* [Stated goal]:
Copy out each of the entries below word for word.

* [Given data]:
* Begin *

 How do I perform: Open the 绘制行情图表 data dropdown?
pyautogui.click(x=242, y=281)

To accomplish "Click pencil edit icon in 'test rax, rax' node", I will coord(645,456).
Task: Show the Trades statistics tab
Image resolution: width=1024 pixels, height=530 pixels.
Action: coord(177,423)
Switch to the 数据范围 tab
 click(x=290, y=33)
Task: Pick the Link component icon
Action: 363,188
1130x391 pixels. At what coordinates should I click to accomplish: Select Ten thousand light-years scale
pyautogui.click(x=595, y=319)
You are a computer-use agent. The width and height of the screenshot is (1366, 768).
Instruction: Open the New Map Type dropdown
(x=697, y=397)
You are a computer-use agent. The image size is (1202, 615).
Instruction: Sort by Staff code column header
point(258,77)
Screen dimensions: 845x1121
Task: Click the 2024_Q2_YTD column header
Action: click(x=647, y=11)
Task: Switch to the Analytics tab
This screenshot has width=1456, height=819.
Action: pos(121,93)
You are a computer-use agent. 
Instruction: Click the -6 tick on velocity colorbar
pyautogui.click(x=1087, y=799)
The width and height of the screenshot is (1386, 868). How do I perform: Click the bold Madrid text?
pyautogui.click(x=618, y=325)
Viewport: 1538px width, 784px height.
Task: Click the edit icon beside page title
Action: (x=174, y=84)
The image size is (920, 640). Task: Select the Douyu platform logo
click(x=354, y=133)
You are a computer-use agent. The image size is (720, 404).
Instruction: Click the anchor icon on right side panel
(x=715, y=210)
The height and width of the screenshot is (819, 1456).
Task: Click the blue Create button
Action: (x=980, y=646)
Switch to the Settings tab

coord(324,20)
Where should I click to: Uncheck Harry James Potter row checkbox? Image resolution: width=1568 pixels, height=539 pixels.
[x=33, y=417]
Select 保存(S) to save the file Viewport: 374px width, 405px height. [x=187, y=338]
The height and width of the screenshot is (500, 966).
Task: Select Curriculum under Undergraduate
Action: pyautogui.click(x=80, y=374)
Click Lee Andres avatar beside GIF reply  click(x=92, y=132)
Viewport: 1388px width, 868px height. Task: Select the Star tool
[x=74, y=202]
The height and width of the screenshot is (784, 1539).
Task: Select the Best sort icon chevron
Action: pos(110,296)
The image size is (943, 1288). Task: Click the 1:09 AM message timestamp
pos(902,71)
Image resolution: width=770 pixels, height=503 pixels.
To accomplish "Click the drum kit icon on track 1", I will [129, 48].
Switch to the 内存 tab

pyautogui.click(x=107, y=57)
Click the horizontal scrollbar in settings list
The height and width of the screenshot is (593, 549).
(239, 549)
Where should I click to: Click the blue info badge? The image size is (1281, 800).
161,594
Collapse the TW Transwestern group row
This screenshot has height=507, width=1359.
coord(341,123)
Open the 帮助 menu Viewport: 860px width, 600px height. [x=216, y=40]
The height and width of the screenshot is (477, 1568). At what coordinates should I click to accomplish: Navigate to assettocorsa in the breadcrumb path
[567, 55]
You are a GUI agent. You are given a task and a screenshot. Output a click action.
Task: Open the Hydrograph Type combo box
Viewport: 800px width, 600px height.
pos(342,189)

* End *

* [Output]:
 How do I perform: Open the 绘制行情图表 data dropdown?
pyautogui.click(x=242, y=281)

To accomplish "Click pencil edit icon in 'test rax, rax' node", I will coord(645,456).
Task: Show the Trades statistics tab
Image resolution: width=1024 pixels, height=530 pixels.
Action: coord(177,423)
Switch to the 数据范围 tab
 click(x=290, y=33)
Task: Pick the Link component icon
Action: 363,188
1130x391 pixels. At what coordinates should I click to accomplish: Select Ten thousand light-years scale
pyautogui.click(x=595, y=319)
You are a computer-use agent. The width and height of the screenshot is (1366, 768).
Instruction: Open the New Map Type dropdown
(x=697, y=397)
You are a computer-use agent. The image size is (1202, 615).
Instruction: Sort by Staff code column header
point(258,77)
Screen dimensions: 845x1121
Task: Click the 2024_Q2_YTD column header
Action: click(x=647, y=11)
Task: Switch to the Analytics tab
This screenshot has width=1456, height=819.
Action: pos(121,93)
You are a computer-use agent. 
Instruction: Click the -6 tick on velocity colorbar
pyautogui.click(x=1087, y=799)
The width and height of the screenshot is (1386, 868). How do I perform: Click the bold Madrid text?
pyautogui.click(x=618, y=325)
Viewport: 1538px width, 784px height.
Task: Click the edit icon beside page title
Action: (x=174, y=84)
The image size is (920, 640). Task: Select the Douyu platform logo
click(x=354, y=133)
You are a computer-use agent. The image size is (720, 404).
Instruction: Click the anchor icon on right side panel
(x=715, y=210)
The height and width of the screenshot is (819, 1456).
Task: Click the blue Create button
Action: (x=980, y=646)
Switch to the Settings tab

coord(324,20)
Where should I click to: Uncheck Harry James Potter row checkbox? Image resolution: width=1568 pixels, height=539 pixels.
[x=33, y=417]
Select 保存(S) to save the file Viewport: 374px width, 405px height. [x=187, y=338]
The height and width of the screenshot is (500, 966).
Task: Select Curriculum under Undergraduate
Action: pyautogui.click(x=80, y=374)
Click Lee Andres avatar beside GIF reply  click(x=92, y=132)
Viewport: 1388px width, 868px height. Task: Select the Star tool
[x=74, y=202]
The height and width of the screenshot is (784, 1539).
Task: Select the Best sort icon chevron
Action: pos(110,296)
The image size is (943, 1288). Task: Click the 1:09 AM message timestamp
pos(902,71)
Image resolution: width=770 pixels, height=503 pixels.
To accomplish "Click the drum kit icon on track 1", I will [129, 48].
Switch to the 内存 tab

pyautogui.click(x=107, y=57)
Click the horizontal scrollbar in settings list
The height and width of the screenshot is (593, 549).
(239, 549)
Where should I click to: Click the blue info badge? The image size is (1281, 800).
161,594
Collapse the TW Transwestern group row
This screenshot has height=507, width=1359.
coord(341,123)
Open the 帮助 menu Viewport: 860px width, 600px height. [x=216, y=40]
The height and width of the screenshot is (477, 1568). At what coordinates should I click to accomplish: Navigate to assettocorsa in the breadcrumb path
[567, 55]
You are a GUI agent. You are given a task and a screenshot. Output a click action.
Task: Open the Hydrograph Type combo box
Viewport: 800px width, 600px height.
pos(342,189)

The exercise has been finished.